Herbert Butterworth

Personal information
- Full name: Herbert Butterworth
- Date of birth: September quarter 1902
- Place of birth: Higham, England
- Date of death: March quarter 1938 (aged 35)
- Place of death: Derby, England
- Height: 5 ft 10 in (1.78 m)
- Position: Left half

Senior career*
- Years: Team / Apps / (Gls)
- 1920–1921: Wolverhampton Wanderers / 0 / (0)
- 1921–1923: Higham / ? / (?)
- 1923–1926: Nelson / 9 / (0)
- 1926: Colne Town / ? / (?)
- 1926–1927: Great Harwood / ? / (?)
- 1927–1928: Wellington Town / ? / (?)
- 1928–1929: Colne Town / ? / (?)

= Herbert Butterworth =

English footballer

Herbert Butterworth (September quarter 1902 – March quarter 1938) was an English professional footballer who played as a left half. He played nine matches in the Football League for Nelson and also assisted several non-league clubs. In 1929, he emigrated to Canada, but returned to England several years later.

==Biography==
Herbert Butterworth was born in 1902 in the village of Higham, Lancashire. During his early career as a footballer, he also worked as a weaver in various local factories. On 8 March 1929, he emigrated to Halifax, Nova Scotia on the liner Regina and later worked in Calgary for the Canadian Pacific Railway. Some time later, he returned to England and worked at the Trent Motors factory in Derby. Butterworth lived in Derby until his death in the early months of 1938, at the age of 35.

==Career==

===Early career and Nelson===
Butterworth started his career at Wolverhampton Wanderers but failed to break into the first team and joined his local club Higham in the Padiham & District Football League. In the 1922–23 season, he assisted the team to the league championship and in August 1923 he signed an amateur deal with local Football League Third Division North side Nelson. Butterworth initially played exclusively in the reserve team, but in January 1925 he signed a professional contract with the club. He subsequently made his league debut on 7 February 1925 in the 4–1 win against Tranmere Rovers at Seedhill. He kept his place in the team, playing in five consecutive league victories culminating in the 5–0 win over New Brighton on 7 March 1925, during which he was described by a local newspaper as "the best half-back on the field". His last appearance of the 1924–25 campaign came in the 1–2 defeat away at Lincoln City, after which he was replaced at left-half by new signing Ambrose Harris.

Butterworth returned to reserve team action for the start of the 1925–26 season, and helped the second string to the championship of the Lancashire Combination league and to the final of the Combination Cup. He made two first-team appearances for Nelson during the campaign, firstly deputising for Ernie Braidwood for the 4–1 victory over Coventry City on 13 February 1926. Butterworth played his last competitive match for the club in the 1–1 draw with New Brighton on 5 April 1926, filling in for the unavailable Harris.
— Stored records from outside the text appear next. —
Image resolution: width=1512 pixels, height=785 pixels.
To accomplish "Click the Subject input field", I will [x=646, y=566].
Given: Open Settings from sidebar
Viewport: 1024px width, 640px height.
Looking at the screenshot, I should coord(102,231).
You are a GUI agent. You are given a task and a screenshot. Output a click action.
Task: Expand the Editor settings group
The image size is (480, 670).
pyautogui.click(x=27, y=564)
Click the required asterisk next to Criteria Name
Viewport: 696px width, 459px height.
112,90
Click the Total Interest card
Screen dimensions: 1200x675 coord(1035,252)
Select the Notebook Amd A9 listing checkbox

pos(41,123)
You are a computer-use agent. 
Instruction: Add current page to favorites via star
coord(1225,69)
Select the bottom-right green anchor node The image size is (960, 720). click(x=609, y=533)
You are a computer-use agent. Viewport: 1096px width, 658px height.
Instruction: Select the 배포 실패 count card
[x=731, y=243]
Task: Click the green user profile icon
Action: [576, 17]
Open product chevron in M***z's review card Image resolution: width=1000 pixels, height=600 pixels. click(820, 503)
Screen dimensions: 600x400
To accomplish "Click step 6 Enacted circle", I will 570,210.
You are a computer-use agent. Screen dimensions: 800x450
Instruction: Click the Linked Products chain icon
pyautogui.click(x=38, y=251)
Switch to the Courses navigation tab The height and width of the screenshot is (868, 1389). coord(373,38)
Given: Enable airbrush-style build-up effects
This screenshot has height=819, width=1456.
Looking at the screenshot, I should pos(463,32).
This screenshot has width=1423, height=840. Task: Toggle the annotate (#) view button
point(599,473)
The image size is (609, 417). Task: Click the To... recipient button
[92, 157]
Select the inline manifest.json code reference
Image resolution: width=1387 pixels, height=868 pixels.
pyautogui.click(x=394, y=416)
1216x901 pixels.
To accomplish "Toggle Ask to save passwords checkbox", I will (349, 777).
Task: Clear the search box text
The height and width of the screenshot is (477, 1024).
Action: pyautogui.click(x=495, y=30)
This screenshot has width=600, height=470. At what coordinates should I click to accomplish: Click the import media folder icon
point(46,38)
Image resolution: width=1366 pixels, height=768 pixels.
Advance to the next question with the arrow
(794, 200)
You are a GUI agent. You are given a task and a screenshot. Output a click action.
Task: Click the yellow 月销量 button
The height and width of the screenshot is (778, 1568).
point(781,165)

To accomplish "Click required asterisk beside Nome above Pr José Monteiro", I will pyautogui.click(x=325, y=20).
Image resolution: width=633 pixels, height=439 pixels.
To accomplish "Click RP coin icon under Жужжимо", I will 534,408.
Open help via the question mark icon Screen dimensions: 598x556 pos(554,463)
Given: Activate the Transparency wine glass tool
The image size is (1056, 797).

He left Nelson in the summer of 1926, having made a total of nine Football League appearances.

===Non-league career===
After being released by Nelson, Butterworth signed for Lancashire Combination side Colne Town in August 1926. He joined Great Harwood on a free transfer in December of the same year but could not prevent the team finishing bottom of the league for the second consecutive season. A move to Wellington Town of the Birmingham & District League followed in August 1927, and the club finished as runners-up in the division at the end of the 1927–28 campaign. Butterworth returned to Colne Town for the 1928–29 season and remained there until his emigration in March 1929. While working for the Canadian Pacific Railway and the Trent Motors factory, he also played amateur football for the works teams.